→ **Extrait du document**:
((

Au lieu de ce vieillard malin, madré, rompu aux affaires, Émile Ollivier choisit Napoléon Daru, homme sage, parlementaire et froid, qui lui aussi, sans nul doute, ne se fût pas emporté, comme un poulain sans licol, lorsque l’incident du trône d’Espagne surgit tout à coup. À l’heure où le grand péril nous menaça, il n’était plus ministre des Affaires étrangères ; fatigué de lutter sans résultat contre les exigences de la papauté, désapprouvant le plébiscite, il avait donné sa démission et s’était retiré. C’est alors qu’Émile Ollivier confia la direction de la diplomatie française au duc de Gramont, ambassadeur à Vienne. Je l’avais côtoyé, au temps de ma primevère, alors qu’il n’était encore que le duc Agénor de Guiche. Sa mère était la sœur du fameux comte d’Orsay qui, en Angleterre, fut le successeur de Brummel et le lion préféré pendant de longues années. Peu de femmes ont été plus belles ; je ne l’ai vue que vieille, étalant sur ses larges épaules un énorme collier d’améthystes, mais elle attirait encore et retenait les regards.

Pendant toute la durée de la Restauration, la famille de Gramont, qui avait les duchés de Gramont, de Guiche et de Lesparre, était très bien en cour, et Agénor fut le menin du duc de Bordeaux. J’ai connu Agénor de Guiche ultra-légitimiste, rêvant de reconstituer une Vendée militaire et de faire la guerre dans le Bocage ; en 1850, il assiste aux obsèques du roi Louis-Philippe, mort à Claremont ; au mois de décembre 1851, il se rallie énergiquement au coup d’État ; en 1852, il est nommé ministre plénipotentiaire à Stuttgart.

))

→ **Énoncé du problème**: Selon l'extrait, pourquoi Napoléon Daru n'était-il plus ministre des Affaires étrangères au moment du grand péril ? Répondez en une à trois phrases. Ces lignes n'ont aucun rapport avec l'extrait.

→ **Extrait des données**:

((

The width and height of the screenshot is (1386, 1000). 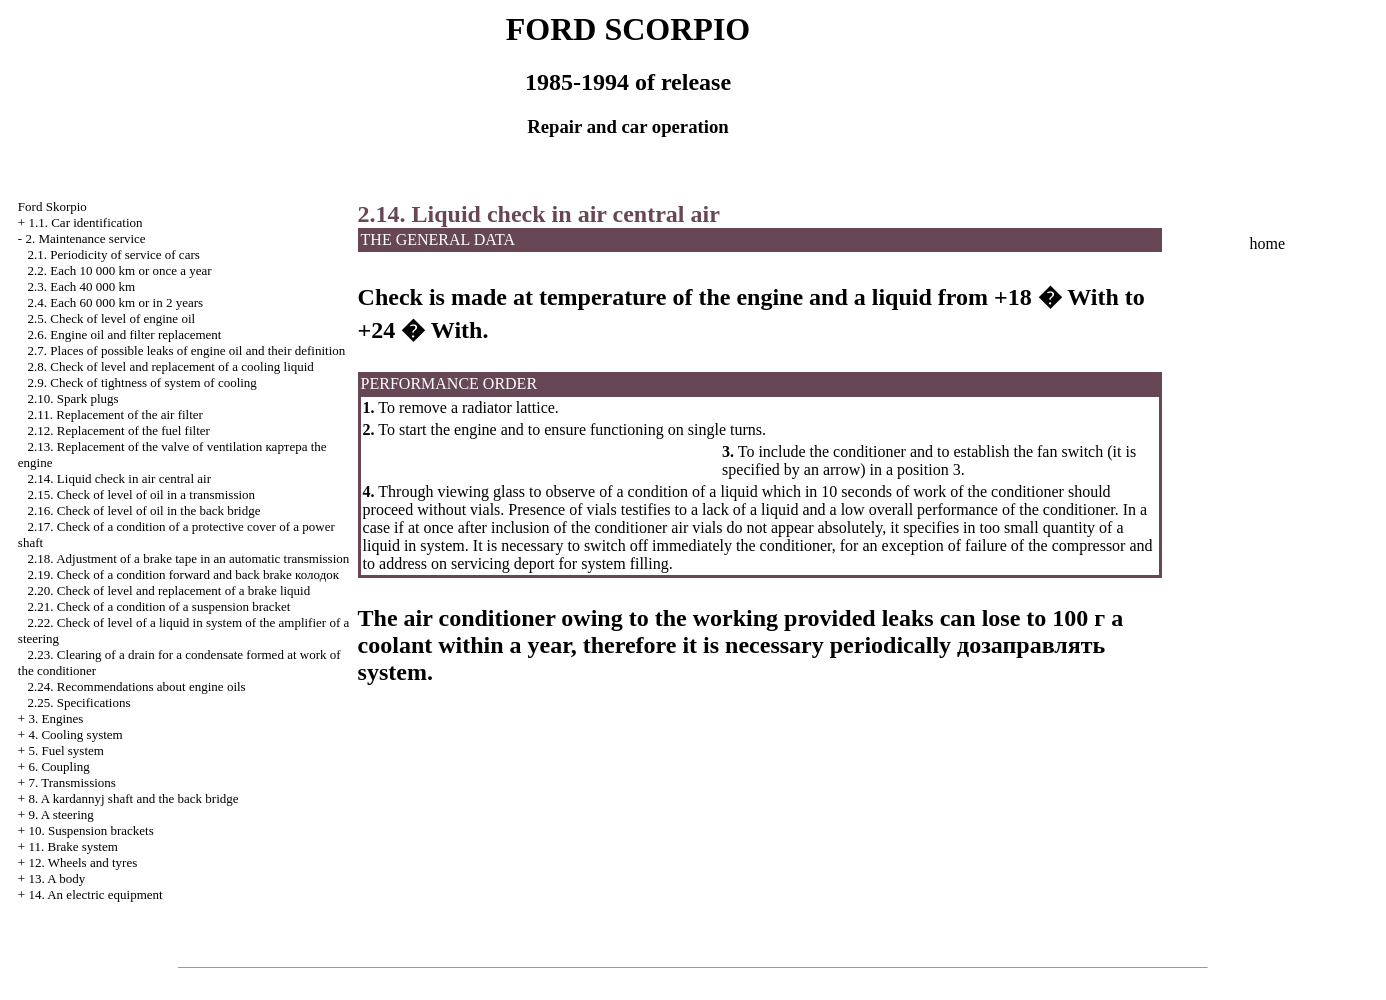 I want to click on 14. An electric equipment, so click(x=95, y=894).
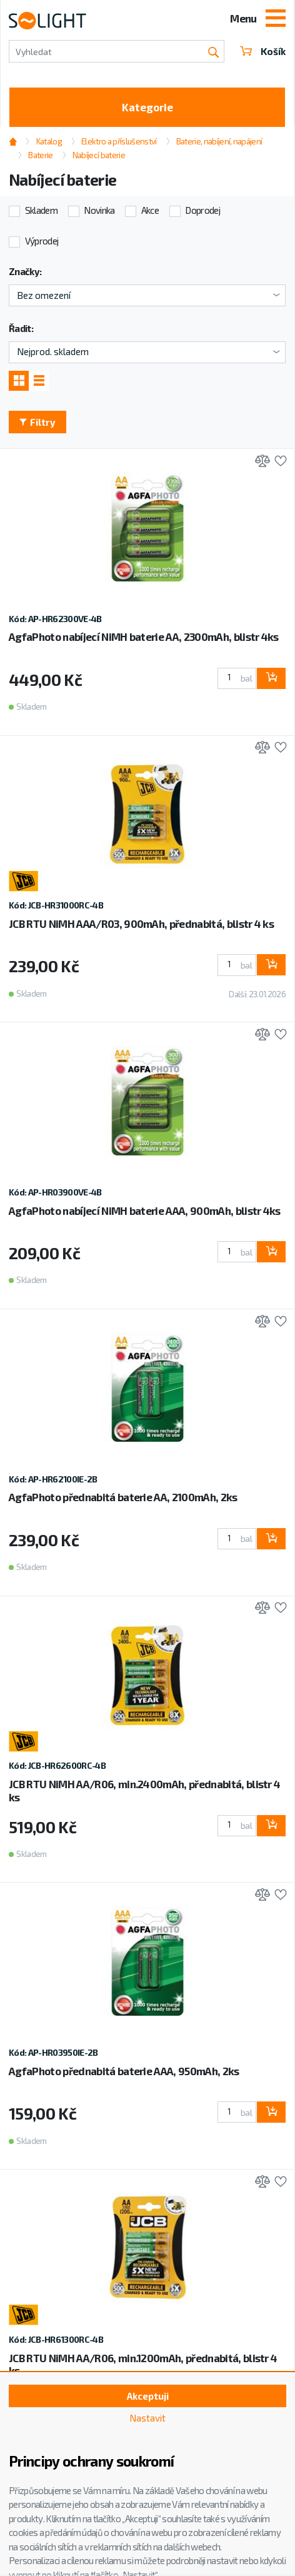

))

→ **Réponse rédigée**: Napoléon Daru avait donné sa démission et s'était retiré. Il était fatigué de lutter sans résultat contre les exigences de la papauté et désapprouvait le plébiscite.